EXCERPT TO READ:
○ ○ ○ ○

14 Feb 2007
Valentines day for everyone else in the world except me! I worked at the store and all these couples came in kissing and grabbing each other's ass and all. We had all these stupid valentines decorations all over the freakin store. It's like the whole world was screaming in my face: everybody has someone to love them except YOU LOSER!!! I was hoping the girl would come in and I could tell her we were meant to be together and invite her to take a hot tub with me after work and sip some champagne and eat truffles. I would have read love poetry to her, and kissed her neck, and she would have like totally fallen for me. But no sign of her. crap.
It is freakin VALENTINES day after all! Anybody who doesn't have two heads is out celebrating with someone who loves them. Here I am listening to KD Lang over and over and crying my self to sleep--probably. No, maybe I'll get online and talk to my friend Gigi on myspace!

○ ○ ○ ○

GIVEN DATA:
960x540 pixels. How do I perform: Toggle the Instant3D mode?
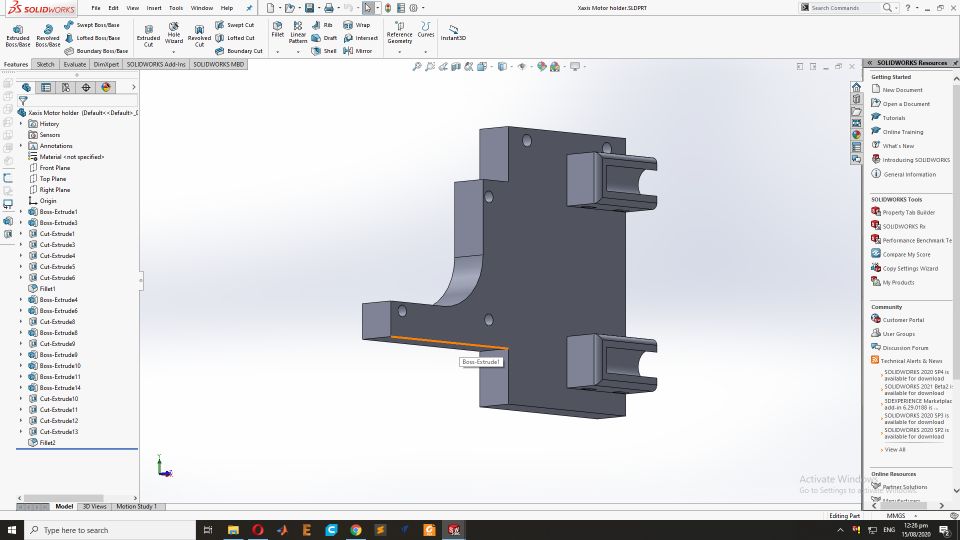click(x=453, y=32)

○ ○ ○ ○

PROBLEM: Carry on the Valentine's Day diary entry with a few more sentences that pick up right after its last line. Nothing in the listing is needed here.

YOUR RESPONSE:
After work, I drove by Rochelle's house, like always, and then drove around the block about eight times so I could watch in the windows without being like totally obvious. I couldn't see anything, though--I don't even know if she's ok after her surgery. I should call and hang up when she answers, except the bitch'll probably answer and for all I know, she could be keeping Rochelle's dead body in the basement.
Hey, one cool thing happened today. One of the girls at the store is having a party Saturday night, and she invited me. I am so there. I am totally going to flirt with everyone at eh party, no matter how hairy they are or how many teeth they're missing or whatever. I know what I'm going to wear too--I just got a new skirt at the thrift store that comes down to like just below my crotch,plus these cool green and purple tights and these really cool black boots with silver spikes that go up to like my knees, and my favorite labris in my nose.
Ok, back to KD and Gigi--here I come, Baby!